When San Francisco Police Department officers arrived at the apartment building to investigate, Mr. Murray was heard saying he will “start shooting.” Mr. Murray refused to surrender and fired a gun through an upstairs window. Hostage negotiation ensued in an attempt to get Mr. Murray to surrender and prevent him from harming the woman and the children. Negotiations lasted more than two hours and Mr. Murray, who had earlier consumed methamphetamine, fired the gun again and claimed that he had shot the woman in the head.
The tactical team began a hostage rescue operation and found that Mr. Murray had barricaded the stairway leading to the second floor with furniture and other items. A tactical team had to climb over items in order to gain entry. The woman was screaming for help, and the officers advanced up the stairs to the bedroom where Mr. Murray was holding the children and the woman, who had not been shot. Mr.
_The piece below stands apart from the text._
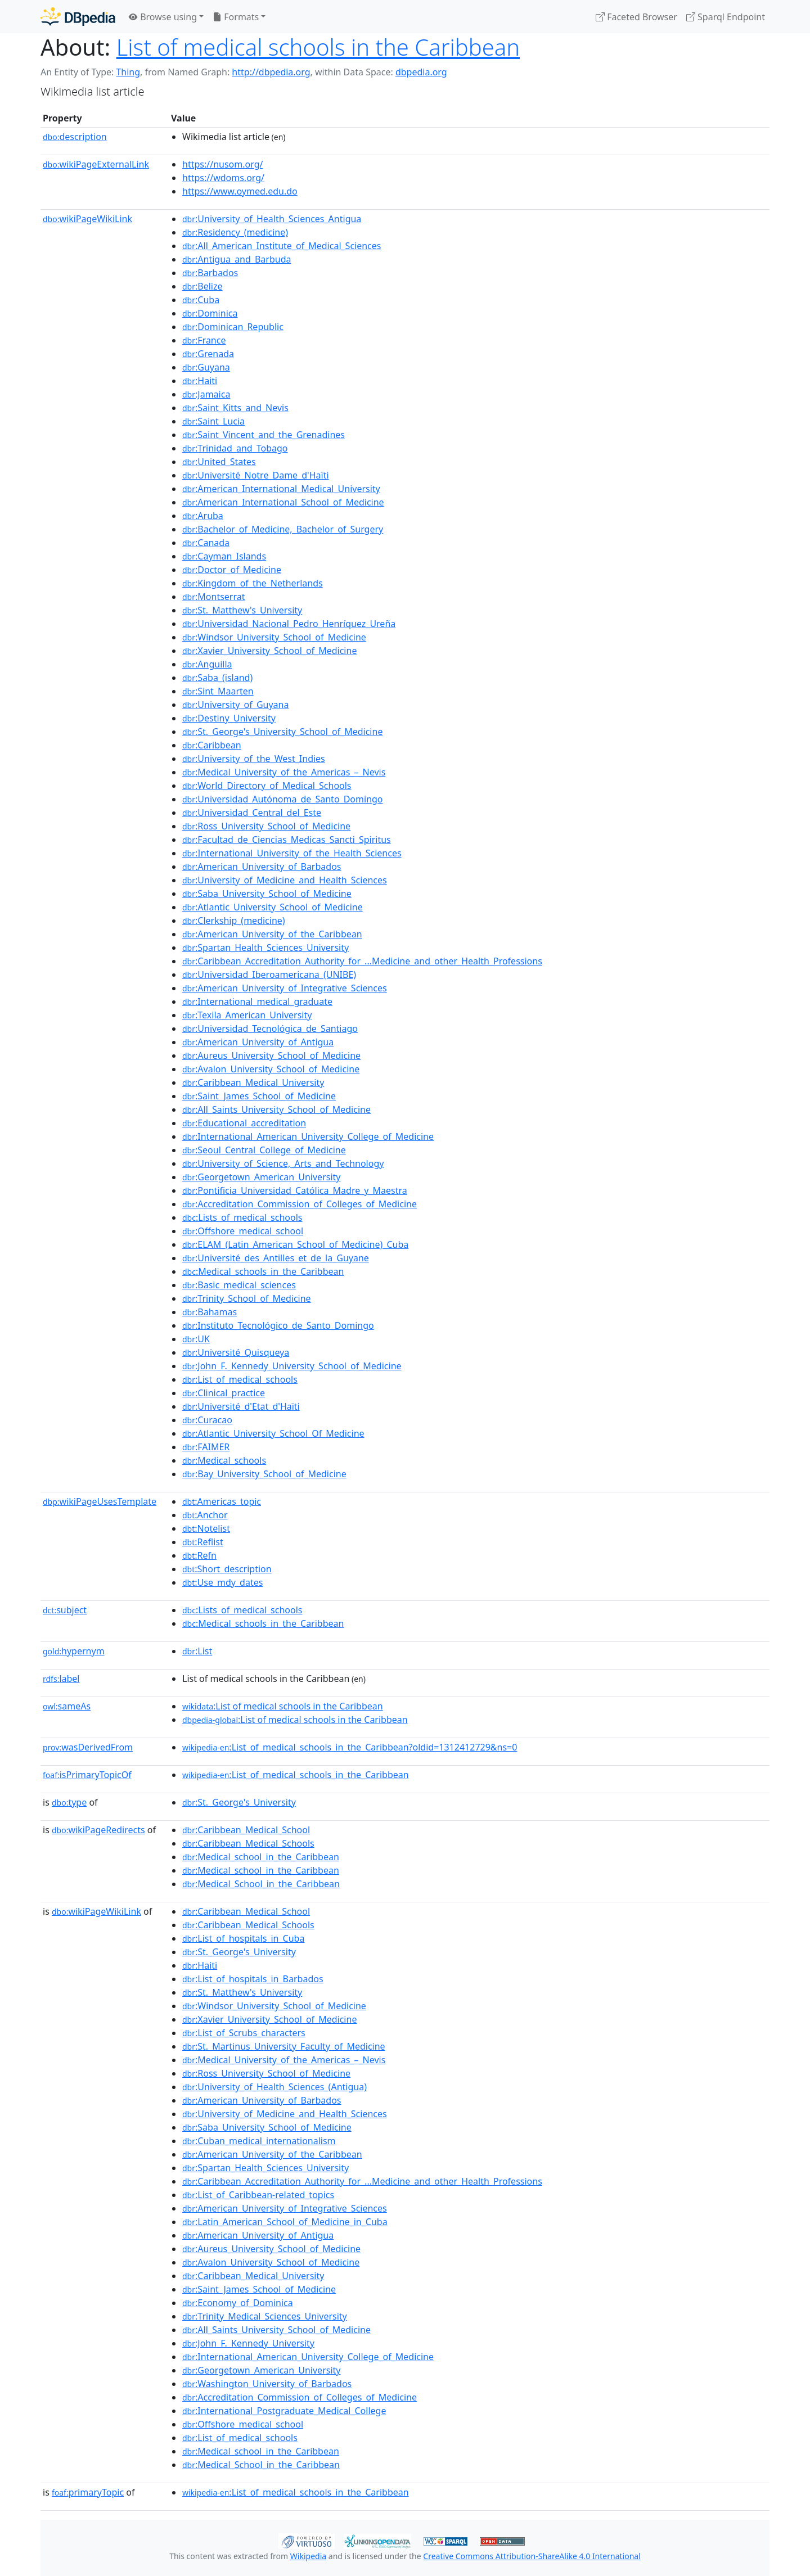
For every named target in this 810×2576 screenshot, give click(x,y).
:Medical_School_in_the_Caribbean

Murray was on the bed with the gun and kicked at officers and, depending on varying witness accounts, either reached for his gun or brought the gun up towards the officers. Officer Ravelo, Star No. 2464, and Officer Robinson, Star No. 1850 responded to Mr. Murray’s actions by firing at Mr. Murray, striking him five or six times. Mr. Murray received medical attention and was taken to the hospital where he later died.
Given Mr. Murray’s earlier threats, discharge of his gun, and the danger that he presented by his reaching for his gun when officers confronted him during the hostage rescue, the District Attorney declines to file any criminal charges for either officer in this matter.